> **Directions for this task**: From the line with "The image size is (580, 580)." to the line with "Decrease sell quantity", retype each line exactly as it stands in the records below, but skip the pictures.

> **Given records**:
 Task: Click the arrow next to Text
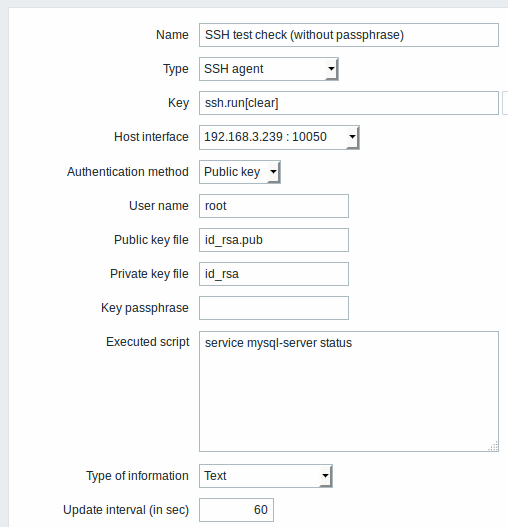pos(325,476)
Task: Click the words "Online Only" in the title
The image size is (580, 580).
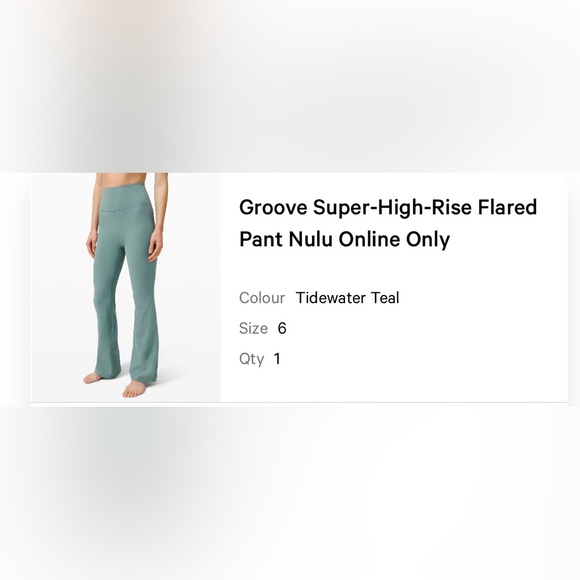Action: pos(394,239)
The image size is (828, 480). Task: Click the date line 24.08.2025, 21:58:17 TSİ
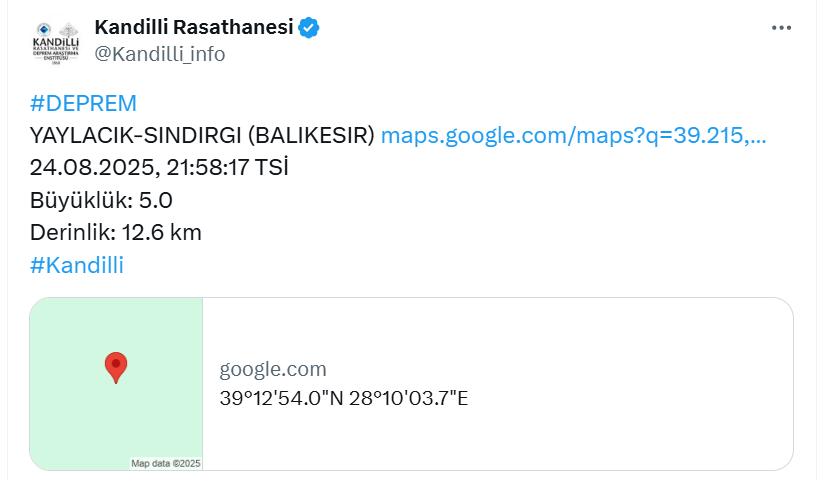click(x=159, y=168)
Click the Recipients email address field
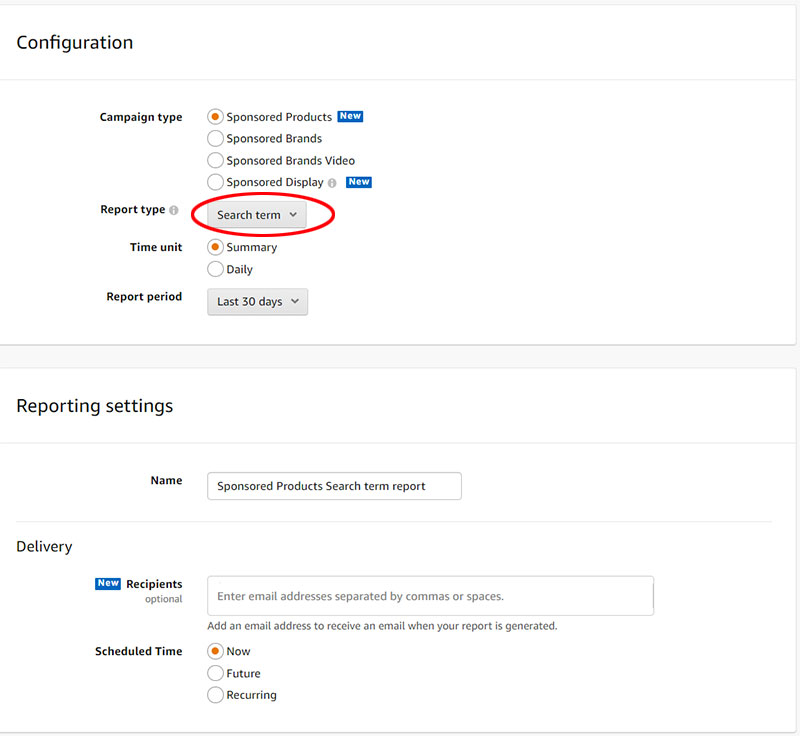 click(x=430, y=596)
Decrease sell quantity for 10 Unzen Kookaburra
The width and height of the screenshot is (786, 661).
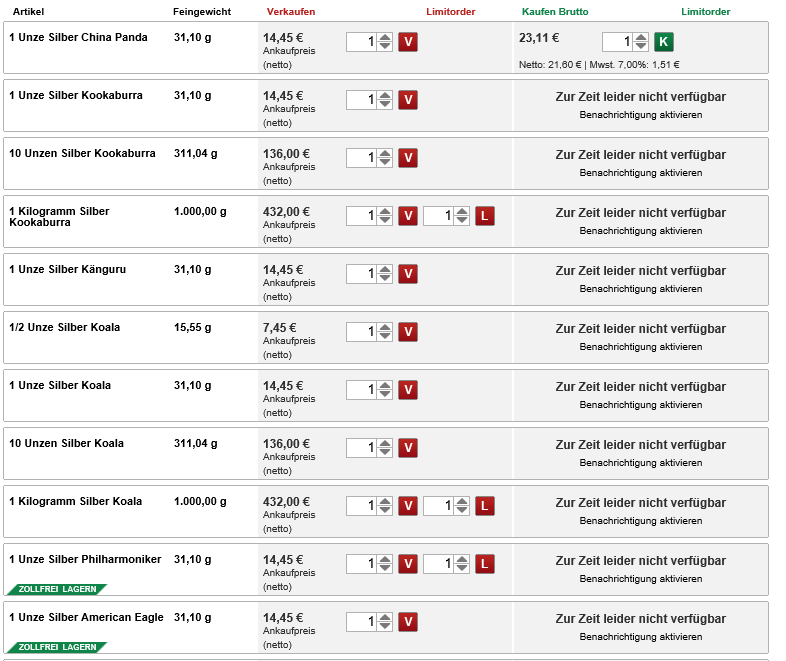coord(385,163)
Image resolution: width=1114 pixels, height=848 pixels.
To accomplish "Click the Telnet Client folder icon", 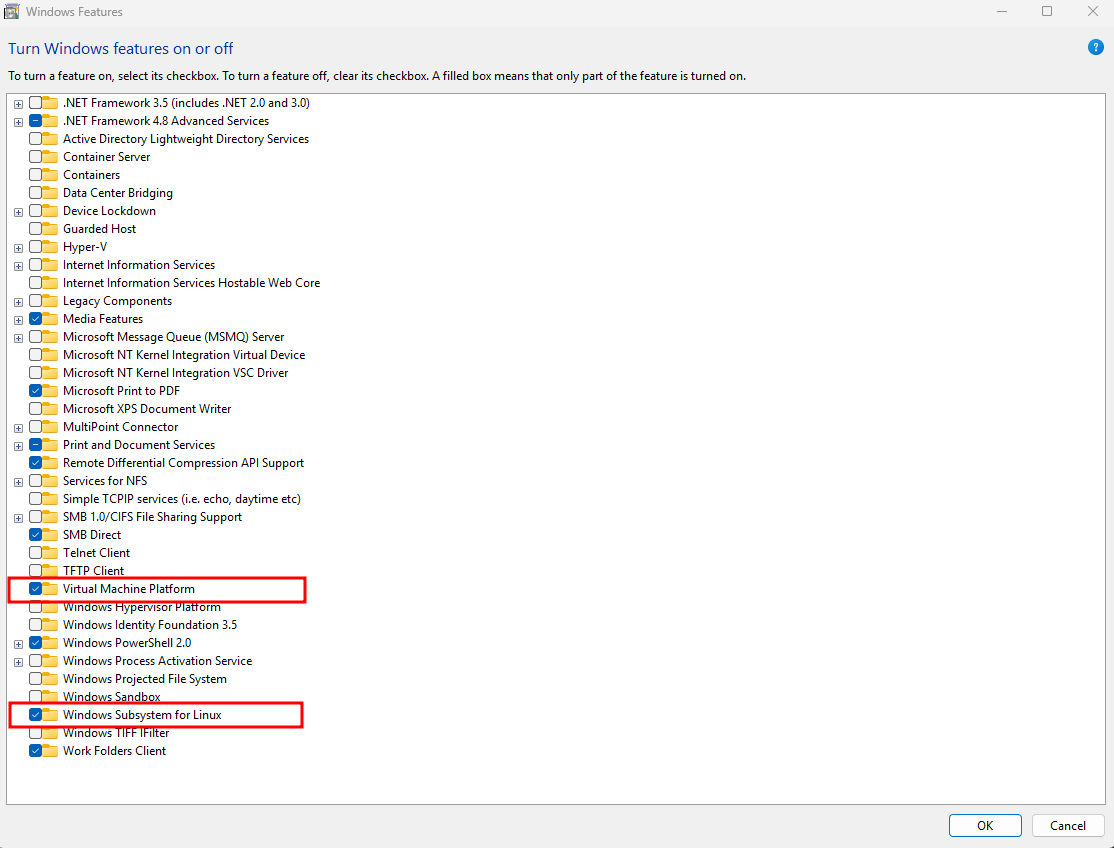I will 50,553.
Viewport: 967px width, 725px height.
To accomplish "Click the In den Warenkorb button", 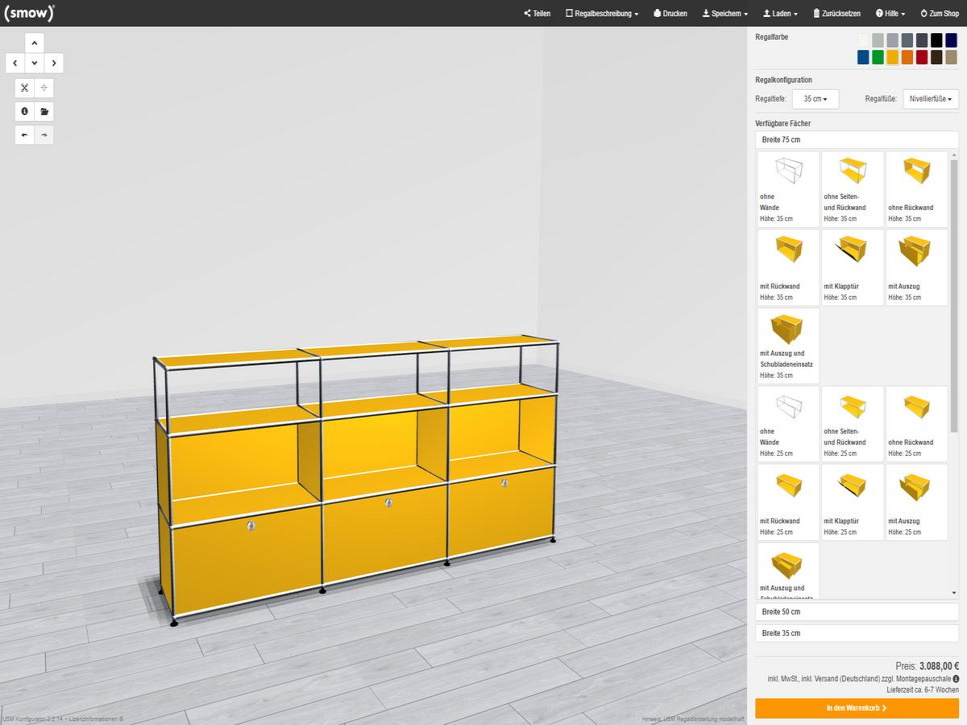I will click(857, 708).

> **Output**:
The image size is (580, 580).
Action: pos(394,239)
The image size is (828, 480). Task: Click the date line 24.08.2025, 21:58:17 TSİ
click(x=159, y=168)
Click the Recipients email address field
 click(x=430, y=596)
Decrease sell quantity for 10 Unzen Kookaburra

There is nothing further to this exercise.